Roma – La struttura idrogeologica del territorio italiano, da anni ormai, ha sempre palesato profonde criticità, tanto che nell’ultimo decennio gli eventi catastrofici si sono moltiplicati. E non è colpa del destino cinico e baro che riversa i suoi malefici su di noi. Ma dell’incuria per il territorio da parte delle istituzioni locali e nazionali nella migliore delle ipotesi. O, peggio, della collusione con affari loschi per favorire la cementificazione selvaggia, spesso gestita dalla longa manus della criminalità organizzata.
I dati sono terrificanti, dai quali sopraggiunge un brivido che ci percorre la schiena. Secondo l’Osservatorio CittaClima di Legambiente, che monitora gli impatti dei cambiamenti climatici sul territorio nazionale, in particolar modo sulle aree urbane, nel 2022 gli “eventi estremi” sono cresciuti del 55% causando danni alle infrastrutture, agli edifici e 29 decessi. Se, come ritenevano gli antichi Greci, gli accadimenti terreni erano il frutto della volontà degli dei, senza dubbio hanno manifestato di avercela a morte con l’Italia. Tra alluvioni, frane, mareggiate, siccità, caldo anomalo, scioglimento dei ghiacciai, c’è solo l’imbarazzo della scelta. Per la precisione, ci sono stati 310 fenomeni meteorologici estremi che hanno prodotto danni e impatti sull’ambiente.
Molti di questi si sono presentati con le caratteristiche di diverse categorie. Geograficamente, la parte Nord del Belpaese è stata quella più colpita, seguita dal Sud e dal Centro. L’anno scorso si è verificato un incremento notevole dei danni da siccità, cresciuti del 367% rispetto al 2021. Inoltre, quelli provocati da grandinate del 107%, le trombe d’aria e il forte vento del 76% e le alluvioni del 19%. Ancora una volta i dati summenzionati manifestano l’urgenza di una precisa presa di posizione politica, da cui scaturisca un efficace cambio di rotta sugli interventi concreti, che sono improcrastinabili.

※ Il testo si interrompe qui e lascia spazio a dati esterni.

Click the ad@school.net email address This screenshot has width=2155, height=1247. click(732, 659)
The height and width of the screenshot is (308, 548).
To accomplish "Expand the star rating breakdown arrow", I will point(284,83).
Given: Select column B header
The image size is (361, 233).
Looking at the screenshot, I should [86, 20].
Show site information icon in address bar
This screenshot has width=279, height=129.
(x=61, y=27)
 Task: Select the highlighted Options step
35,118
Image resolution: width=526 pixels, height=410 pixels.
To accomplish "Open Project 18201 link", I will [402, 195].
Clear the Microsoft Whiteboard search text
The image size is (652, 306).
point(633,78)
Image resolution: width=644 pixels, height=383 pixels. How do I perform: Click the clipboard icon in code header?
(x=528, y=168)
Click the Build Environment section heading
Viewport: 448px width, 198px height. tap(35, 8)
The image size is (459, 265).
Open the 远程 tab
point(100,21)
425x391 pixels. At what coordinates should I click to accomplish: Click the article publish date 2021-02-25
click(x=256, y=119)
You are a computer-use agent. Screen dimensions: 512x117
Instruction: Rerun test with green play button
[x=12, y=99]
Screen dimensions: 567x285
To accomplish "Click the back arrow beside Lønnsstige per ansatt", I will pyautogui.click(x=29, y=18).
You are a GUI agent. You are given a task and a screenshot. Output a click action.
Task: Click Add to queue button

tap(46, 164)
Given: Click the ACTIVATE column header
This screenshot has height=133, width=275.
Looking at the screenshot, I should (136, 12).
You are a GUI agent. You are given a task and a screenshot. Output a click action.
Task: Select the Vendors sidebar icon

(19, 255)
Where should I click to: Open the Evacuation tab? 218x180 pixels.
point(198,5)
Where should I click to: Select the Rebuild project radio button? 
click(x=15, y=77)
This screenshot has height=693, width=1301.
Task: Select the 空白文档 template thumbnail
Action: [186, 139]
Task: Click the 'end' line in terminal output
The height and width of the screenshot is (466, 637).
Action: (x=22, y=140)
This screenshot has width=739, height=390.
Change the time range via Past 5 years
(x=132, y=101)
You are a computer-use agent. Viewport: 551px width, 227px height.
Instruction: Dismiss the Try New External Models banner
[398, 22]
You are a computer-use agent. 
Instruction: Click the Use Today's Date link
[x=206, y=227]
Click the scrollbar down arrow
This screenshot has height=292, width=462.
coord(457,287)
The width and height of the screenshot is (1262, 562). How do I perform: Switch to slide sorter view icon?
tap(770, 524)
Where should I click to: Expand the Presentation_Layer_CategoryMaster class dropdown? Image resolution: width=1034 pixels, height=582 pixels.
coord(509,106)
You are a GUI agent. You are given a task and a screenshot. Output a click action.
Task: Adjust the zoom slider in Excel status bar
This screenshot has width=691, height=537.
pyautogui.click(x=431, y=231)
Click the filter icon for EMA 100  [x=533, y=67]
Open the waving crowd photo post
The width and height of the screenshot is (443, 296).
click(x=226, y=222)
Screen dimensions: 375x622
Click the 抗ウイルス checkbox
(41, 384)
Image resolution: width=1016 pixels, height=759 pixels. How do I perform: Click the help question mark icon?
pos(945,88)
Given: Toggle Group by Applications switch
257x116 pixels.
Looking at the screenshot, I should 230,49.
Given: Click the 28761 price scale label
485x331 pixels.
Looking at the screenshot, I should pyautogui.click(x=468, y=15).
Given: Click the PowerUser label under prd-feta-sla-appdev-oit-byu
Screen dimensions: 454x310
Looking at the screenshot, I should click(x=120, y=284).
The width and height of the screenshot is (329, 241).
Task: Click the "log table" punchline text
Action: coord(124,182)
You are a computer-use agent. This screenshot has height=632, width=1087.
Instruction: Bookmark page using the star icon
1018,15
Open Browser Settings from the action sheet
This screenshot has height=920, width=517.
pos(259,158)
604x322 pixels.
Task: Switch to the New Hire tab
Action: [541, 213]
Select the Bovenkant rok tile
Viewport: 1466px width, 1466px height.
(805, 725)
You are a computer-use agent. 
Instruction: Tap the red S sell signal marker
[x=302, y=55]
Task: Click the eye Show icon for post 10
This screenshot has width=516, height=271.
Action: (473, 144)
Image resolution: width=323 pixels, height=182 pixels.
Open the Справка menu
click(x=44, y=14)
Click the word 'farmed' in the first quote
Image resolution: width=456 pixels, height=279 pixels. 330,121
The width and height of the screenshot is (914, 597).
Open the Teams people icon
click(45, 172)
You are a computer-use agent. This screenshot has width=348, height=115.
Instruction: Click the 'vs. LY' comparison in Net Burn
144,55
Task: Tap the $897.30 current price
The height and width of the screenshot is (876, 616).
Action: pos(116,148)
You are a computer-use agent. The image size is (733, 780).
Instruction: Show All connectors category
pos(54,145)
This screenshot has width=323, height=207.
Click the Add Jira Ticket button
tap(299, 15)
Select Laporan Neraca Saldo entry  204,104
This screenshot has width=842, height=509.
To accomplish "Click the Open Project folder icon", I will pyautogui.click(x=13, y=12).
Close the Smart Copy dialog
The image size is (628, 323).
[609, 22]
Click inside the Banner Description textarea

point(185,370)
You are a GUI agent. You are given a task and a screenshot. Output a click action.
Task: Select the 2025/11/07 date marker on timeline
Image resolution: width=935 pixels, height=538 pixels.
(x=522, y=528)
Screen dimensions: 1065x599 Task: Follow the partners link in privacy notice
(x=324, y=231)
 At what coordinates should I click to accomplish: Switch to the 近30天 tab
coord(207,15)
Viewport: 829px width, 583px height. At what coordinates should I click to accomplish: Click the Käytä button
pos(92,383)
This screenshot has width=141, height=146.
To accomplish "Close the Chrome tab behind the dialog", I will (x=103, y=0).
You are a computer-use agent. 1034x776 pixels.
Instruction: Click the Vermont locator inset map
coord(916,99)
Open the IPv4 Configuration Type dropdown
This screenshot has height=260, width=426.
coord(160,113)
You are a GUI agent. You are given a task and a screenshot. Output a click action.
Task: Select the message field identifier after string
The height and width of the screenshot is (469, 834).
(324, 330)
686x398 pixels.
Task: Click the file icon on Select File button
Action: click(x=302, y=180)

Legambiente è del parere che bisogna partire da una politica di interventi a livello nazionale, iniziando dalla riqualificazione degli edifici pubblici e privati e l’incentivazione delle fonti di energia rinnovabile. Inoltre, la costruzione di spazi verdi nelle aree urbane, un’agricoltura e una mobilità sostenibile. Infine la valorizzazione e la difesa delle zone costiere, la protezione delle aree naturale e della biodiversità.
È chiaro che non spetta a Legambiente, essendo un’associazione senza fini di lucro, indicare quali siano le politiche effettive da attuare, quello appena stilato sembra un decalogo delle buone intenzioni. I fatti ci dicono che l’Italia, ancora, non ha un vero piano preventivo per la crisi climatica, che, al contrario produrrebbe risparmi pari al 75% dei costi investiti per riparare i danni. Queste sono le 5 priorità per contrastare la crisi climatica, secondo Legambiente: approvazione de Piano Nazionale di Adattamento al Clima (PNAC); risorse finanziare per attuare il piano; l’aggiornamento del Piano Nazionale Integrato Energia e Clima (PNIEC) per la riduzione del gas serra; sburocratizzazione dei procedimenti per le autorizzazioni agli impianti delle fonti rinnovabili; sostegno alle Regioni per rafforzare gli uffici che autorizzano gli impianti.
Ora, senza volere mettere in dubbio i buoni intendimenti di queste proposte, la domanda che sorge spontanea è: “È in grado l’esecutivo in carica, legittimato con una larga maggioranza da parte degli elettori, di attuare una politica del genere?”. Nel programma di Governo approvato dal Parlamento, c’è solo una generica enunciazione secondo cui per l’ambiente l’obiettivo è “coniugare sostenibilità ambientale, economica e sociale”. In attesa che il Ggoverno si appresti a… coniugare, restiamo in fiduciosa attesa!